问题
I am trying to convert a irregular time series of a data table into a regular time series. My data looks like this
library(data.table)
dtRes <- data.table(time = c(0.1, 0.8, 1, 2.3, 2.4, 4.8, 4.9),
abst = c(1, 1, 1, 0, 0, 3, 3),
farbe = as.factor(c("keine", "keine", "keine", "keine", "keine", "rot", "blau")),
gier = c(2.5, 2.5, 2.5, 0, 0, 3, 3),
goff = as.factor(c("haus", "maus", "toll", "maus", NA, "maus", "maus")),
huft = as.factor(c(NA, NA, NA, "wolle", "wolle", "holz", "holz")),
mode = c(4, 4, 4, 2.5, NA, 3, 3))
How is it possible to aggregate the observations in chunks by taking a chunk size of like 1 second? (with a variable number of rows - even 0 if there are no rows within a 1 second period) The result should be the mean for the numeric columns (NAs omitted) and for the factors a whole duplicated row if there is more than 1 unique value.
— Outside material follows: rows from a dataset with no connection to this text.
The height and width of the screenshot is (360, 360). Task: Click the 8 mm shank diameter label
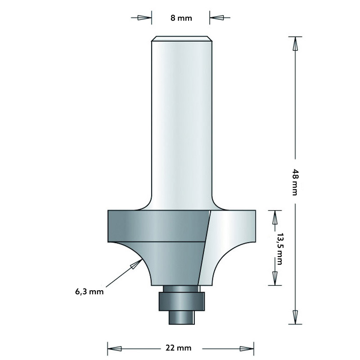click(x=181, y=18)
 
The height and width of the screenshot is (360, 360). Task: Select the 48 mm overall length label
click(x=295, y=182)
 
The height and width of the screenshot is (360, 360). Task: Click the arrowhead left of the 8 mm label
click(x=144, y=18)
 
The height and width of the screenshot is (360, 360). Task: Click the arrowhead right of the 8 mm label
click(x=218, y=18)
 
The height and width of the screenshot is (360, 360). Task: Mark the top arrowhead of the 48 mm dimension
click(x=296, y=44)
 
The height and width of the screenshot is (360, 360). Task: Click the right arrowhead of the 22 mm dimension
click(x=247, y=348)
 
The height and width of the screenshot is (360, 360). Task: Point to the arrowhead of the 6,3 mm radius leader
click(x=134, y=266)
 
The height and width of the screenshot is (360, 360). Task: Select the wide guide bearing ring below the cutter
click(x=181, y=302)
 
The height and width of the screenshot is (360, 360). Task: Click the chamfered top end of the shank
click(x=181, y=38)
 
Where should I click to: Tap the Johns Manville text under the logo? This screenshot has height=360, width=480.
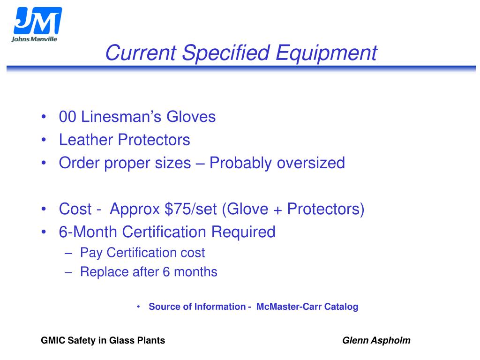[34, 39]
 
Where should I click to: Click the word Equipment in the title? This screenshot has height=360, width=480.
[326, 52]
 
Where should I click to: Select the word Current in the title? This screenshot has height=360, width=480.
[140, 52]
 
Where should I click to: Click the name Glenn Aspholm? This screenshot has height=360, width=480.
[376, 341]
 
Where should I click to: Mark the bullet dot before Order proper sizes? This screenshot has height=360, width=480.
[44, 163]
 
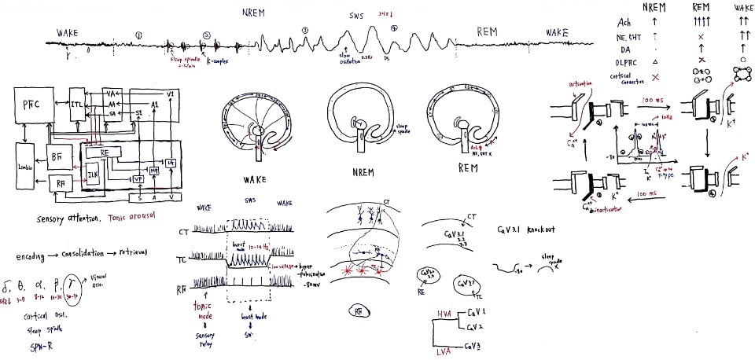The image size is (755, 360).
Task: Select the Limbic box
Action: (24, 167)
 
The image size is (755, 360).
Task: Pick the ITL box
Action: (77, 105)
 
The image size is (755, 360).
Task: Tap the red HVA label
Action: (447, 313)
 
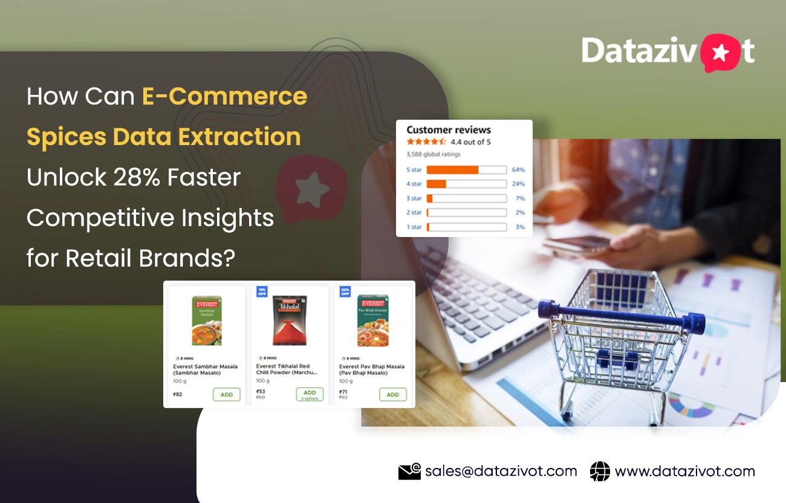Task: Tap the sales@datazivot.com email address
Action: click(x=501, y=471)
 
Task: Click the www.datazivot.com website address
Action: click(x=684, y=471)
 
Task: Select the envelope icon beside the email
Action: click(x=409, y=472)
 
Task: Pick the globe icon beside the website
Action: click(x=600, y=472)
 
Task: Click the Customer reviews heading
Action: click(x=449, y=130)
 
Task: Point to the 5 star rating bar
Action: click(x=466, y=170)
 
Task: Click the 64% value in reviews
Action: click(x=518, y=170)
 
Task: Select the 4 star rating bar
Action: click(x=466, y=184)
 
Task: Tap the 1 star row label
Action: click(x=414, y=227)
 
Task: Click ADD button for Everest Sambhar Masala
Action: click(x=226, y=395)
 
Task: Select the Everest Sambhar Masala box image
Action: click(x=207, y=320)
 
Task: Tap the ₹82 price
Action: click(x=178, y=395)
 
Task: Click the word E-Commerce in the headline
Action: click(x=225, y=97)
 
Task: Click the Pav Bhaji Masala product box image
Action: click(x=373, y=320)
If this is not possible for factors or doesn't make sense to you, it is also fine to just take the first value of the specific second in the factor column. This way it would be real regular time series without any duplicated times. If there is no value for an interval (like in the example for the 2nd second), the result is NA.
In the end the result can look like this (depends on duplicated rows or not):
with duplicates:
wiDups <- data.table(time = c(1, 1, 2, 3, 4, 5, 5),
abst = c(1, 1, NA, 1, NA, 5, 5),
farbe = as.factor(c("keine", "keine", NA, "keine", NA, "rot", "blau")),
gier = c(2.5, 2.5, NA, 0, NA, 4.5, 4.5),
goff = as.factor(c("haus", "maus", NA, "maus", NA, "maus", "maus")),
huft = as.factor(c(NA, NA, NA, "wolle", NA, "holz", "holz")),
mode = c(5, 5, NA, 2.5, NA, 4, 4))
and without duplicates:
noDups <- data.table(time = c(1, 2, 3, 4, 5),
abst = c(1, NA, 1, NA, 5),
farbe = as.factor(c("keine", NA, "keine", NA, "rot")),
gier = c(2.5, NA, 0, NA, 4.5),
goff = as.factor(c("haus", NA, "maus", NA, "maus")),
huft = as.factor(c(NA, NA, "wolle", NA, "holz")),
mode = c(5, NA, 2.5, NA, 4))
Is it better to convert it into a time series object?
回答1:
The question is a follow-up to OP's question R combining duplicate rows in a time series with different column types in a datatable.
The OP has requested to turn an irregular time series into a regular time series by aggregating.
This can be achieved by aggregating and filling in missing values by a right join.
win <- 1 # step size of time series or length of time window
brk <- dtRes[, .(time = tail(scales::fullseq(range(time), win), -1L))]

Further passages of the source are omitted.